● WHAT THIS EXERCISE ASKS
1) List the neurodevelopmental disorders that the study description says TSC is strongly associated with.
2) Retype the study description between "We are using" and "in these infants.", inclusive.

### READING TEXT ###

To properly investigate the development of children with TSC we are also recruiting typically developing children to provide comparison data.
Eligibility for Study Participation:
Typically developing infants 3 to 12 months of age who
have no history of pre or postnatal difficulties
Infants with TSC from 3 to 24 months of age
If you decide to participate in this study, which has a longitudinal design, it will involve multiple visits to the LCN at regular time points during your baby's first 3 years of life. Each visit will last about 2 1/2 hours and will be scheduled at a time that is convenient for you and your child. Parents will be with their child at all times. There is also an optional sleeping MRI portion of study.
Tuberous Sclerosis Complex (TSC) is a genetic disorder caused by mutations in either the TSC1 or TSC2 genes. TSC is characterized by the widespread growth of benign, tumor-like nodules called hamartomas in multiple organ systems, including the brain. It is strongly associated with cognitive impairment, behavioral disturbances, and autism spectrum disorders (ASD), and these neurodevelopmental disorders can cause significant disability from early infancy through adulthood.Cognitive impairment has been reported in 44-80% of individuals with TSC, ranging from learning disabilities to more profound intellectual impairment.
We are using behavioral tests as well as measures of the brain’s electrical response to faces to characterize the development of children with and without TSC and evaluate their risk for autism. We will follow infants from age three months through age three, at which time they will be evaluated for autism concerns. We will then determine if any early abnormalities in behavior and face processing can predict autism in these infants.

### GIVEN ENTRIES ###

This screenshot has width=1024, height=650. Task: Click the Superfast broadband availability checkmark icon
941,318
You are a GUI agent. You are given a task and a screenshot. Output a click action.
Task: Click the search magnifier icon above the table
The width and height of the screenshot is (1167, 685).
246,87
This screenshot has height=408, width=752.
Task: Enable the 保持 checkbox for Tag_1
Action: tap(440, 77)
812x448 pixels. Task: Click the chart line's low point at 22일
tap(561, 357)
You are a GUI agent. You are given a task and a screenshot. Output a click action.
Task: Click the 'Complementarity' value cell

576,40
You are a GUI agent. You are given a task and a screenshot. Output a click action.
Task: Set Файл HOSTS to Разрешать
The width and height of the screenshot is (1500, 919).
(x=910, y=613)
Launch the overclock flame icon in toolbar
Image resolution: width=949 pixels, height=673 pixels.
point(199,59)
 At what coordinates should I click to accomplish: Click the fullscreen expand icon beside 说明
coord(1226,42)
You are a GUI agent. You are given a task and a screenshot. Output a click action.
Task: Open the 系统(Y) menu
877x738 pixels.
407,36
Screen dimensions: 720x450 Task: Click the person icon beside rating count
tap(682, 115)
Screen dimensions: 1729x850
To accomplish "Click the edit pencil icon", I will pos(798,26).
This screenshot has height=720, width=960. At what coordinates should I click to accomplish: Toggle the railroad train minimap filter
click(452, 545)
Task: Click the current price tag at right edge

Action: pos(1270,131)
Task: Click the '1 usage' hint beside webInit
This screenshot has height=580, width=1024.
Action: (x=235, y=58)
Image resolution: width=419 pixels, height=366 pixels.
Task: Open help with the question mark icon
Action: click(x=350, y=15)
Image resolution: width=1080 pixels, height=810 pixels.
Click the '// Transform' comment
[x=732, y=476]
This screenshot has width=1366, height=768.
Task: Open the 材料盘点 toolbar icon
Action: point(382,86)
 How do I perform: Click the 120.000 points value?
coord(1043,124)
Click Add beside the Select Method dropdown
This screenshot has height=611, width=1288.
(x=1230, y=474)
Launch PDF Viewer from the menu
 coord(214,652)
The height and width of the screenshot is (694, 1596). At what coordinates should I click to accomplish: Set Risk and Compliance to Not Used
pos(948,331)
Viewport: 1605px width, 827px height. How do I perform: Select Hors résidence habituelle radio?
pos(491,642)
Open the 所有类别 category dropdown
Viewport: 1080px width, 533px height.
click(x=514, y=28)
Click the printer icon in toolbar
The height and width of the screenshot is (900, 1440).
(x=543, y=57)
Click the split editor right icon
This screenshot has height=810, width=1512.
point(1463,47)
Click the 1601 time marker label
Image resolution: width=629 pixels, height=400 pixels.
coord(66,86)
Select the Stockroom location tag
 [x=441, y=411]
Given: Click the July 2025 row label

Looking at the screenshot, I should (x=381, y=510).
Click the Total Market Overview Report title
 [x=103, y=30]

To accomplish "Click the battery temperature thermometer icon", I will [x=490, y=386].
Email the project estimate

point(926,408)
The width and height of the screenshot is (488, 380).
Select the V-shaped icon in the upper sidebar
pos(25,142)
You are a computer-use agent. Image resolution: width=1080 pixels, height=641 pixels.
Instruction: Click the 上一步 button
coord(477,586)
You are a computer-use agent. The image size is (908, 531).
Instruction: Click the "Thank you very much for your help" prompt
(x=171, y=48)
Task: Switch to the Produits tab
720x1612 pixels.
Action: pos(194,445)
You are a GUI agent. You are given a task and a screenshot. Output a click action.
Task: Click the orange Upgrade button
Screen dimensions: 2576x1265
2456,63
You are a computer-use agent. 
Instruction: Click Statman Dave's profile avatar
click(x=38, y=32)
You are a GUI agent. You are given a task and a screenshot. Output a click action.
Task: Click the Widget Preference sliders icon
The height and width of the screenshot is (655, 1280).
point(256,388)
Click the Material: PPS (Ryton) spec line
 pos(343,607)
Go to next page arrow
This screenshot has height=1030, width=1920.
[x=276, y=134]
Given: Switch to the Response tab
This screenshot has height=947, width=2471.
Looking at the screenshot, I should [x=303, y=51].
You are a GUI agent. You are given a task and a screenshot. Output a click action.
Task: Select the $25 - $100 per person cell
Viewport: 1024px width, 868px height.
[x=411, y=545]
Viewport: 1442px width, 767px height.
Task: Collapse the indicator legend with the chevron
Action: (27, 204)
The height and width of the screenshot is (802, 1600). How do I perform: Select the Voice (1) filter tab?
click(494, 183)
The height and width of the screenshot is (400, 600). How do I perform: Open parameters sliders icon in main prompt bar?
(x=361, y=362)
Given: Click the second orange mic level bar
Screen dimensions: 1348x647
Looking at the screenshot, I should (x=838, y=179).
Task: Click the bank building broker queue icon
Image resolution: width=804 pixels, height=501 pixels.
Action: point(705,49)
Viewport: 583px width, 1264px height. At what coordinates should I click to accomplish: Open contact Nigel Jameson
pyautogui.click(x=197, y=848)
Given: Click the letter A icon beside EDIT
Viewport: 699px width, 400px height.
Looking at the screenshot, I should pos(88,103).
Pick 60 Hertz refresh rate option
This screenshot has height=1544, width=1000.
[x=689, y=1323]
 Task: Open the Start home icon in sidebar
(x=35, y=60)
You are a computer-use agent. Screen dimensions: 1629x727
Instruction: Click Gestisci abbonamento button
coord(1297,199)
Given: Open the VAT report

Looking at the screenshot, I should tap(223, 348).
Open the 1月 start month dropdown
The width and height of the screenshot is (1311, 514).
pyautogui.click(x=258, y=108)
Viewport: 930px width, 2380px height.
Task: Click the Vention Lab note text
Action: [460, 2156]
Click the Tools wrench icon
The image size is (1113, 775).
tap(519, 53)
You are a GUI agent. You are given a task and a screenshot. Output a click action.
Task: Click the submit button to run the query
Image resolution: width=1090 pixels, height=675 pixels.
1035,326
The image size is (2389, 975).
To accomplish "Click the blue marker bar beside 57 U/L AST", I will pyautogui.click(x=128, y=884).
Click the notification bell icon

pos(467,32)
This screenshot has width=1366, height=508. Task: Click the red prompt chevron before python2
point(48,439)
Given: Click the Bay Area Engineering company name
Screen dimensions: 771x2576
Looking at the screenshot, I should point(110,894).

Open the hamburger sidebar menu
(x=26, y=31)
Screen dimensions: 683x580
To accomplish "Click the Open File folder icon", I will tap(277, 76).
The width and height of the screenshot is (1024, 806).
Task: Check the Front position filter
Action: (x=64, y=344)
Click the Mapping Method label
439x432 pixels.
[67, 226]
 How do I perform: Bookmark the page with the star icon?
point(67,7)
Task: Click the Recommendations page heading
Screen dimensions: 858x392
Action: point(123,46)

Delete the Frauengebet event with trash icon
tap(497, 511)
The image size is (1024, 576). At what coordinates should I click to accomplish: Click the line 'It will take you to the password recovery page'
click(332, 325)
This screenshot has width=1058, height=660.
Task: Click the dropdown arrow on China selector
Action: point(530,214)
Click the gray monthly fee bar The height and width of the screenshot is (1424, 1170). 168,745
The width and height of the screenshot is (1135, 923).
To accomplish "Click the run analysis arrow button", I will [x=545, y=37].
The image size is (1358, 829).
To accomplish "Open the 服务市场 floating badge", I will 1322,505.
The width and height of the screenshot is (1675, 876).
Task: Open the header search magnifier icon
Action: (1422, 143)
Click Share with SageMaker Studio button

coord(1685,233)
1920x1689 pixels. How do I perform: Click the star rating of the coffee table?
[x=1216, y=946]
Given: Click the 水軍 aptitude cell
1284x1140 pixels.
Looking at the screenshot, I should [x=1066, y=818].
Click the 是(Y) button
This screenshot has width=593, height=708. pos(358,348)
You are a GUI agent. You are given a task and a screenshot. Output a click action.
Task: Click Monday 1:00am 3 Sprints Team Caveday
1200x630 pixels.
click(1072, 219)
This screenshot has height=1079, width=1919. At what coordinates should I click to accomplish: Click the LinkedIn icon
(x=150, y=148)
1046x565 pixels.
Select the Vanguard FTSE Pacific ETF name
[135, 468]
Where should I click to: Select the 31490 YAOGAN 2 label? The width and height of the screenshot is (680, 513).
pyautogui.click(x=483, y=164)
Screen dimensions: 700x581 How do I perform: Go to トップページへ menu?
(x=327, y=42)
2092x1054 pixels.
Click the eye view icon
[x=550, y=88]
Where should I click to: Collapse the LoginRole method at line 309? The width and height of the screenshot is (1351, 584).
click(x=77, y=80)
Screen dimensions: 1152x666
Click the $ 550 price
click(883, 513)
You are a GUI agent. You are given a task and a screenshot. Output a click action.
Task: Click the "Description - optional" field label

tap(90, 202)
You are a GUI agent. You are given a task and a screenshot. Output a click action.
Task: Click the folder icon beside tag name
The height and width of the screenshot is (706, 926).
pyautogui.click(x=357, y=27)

###

● ANSWERS FOR THE TASKS
1) cognitive impairment, behavioral disturbances, autism spectrum disorders (ASD)

2)
We are using behavioral tests as well as measures of the brain’s electrical response to faces to characterize the development of children with and without TSC and evaluate their risk for autism. We will follow infants from age three months through age three, at which time they will be evaluated for autism concerns. We will then determine if any early abnormalities in behavior and face processing can predict autism in these infants.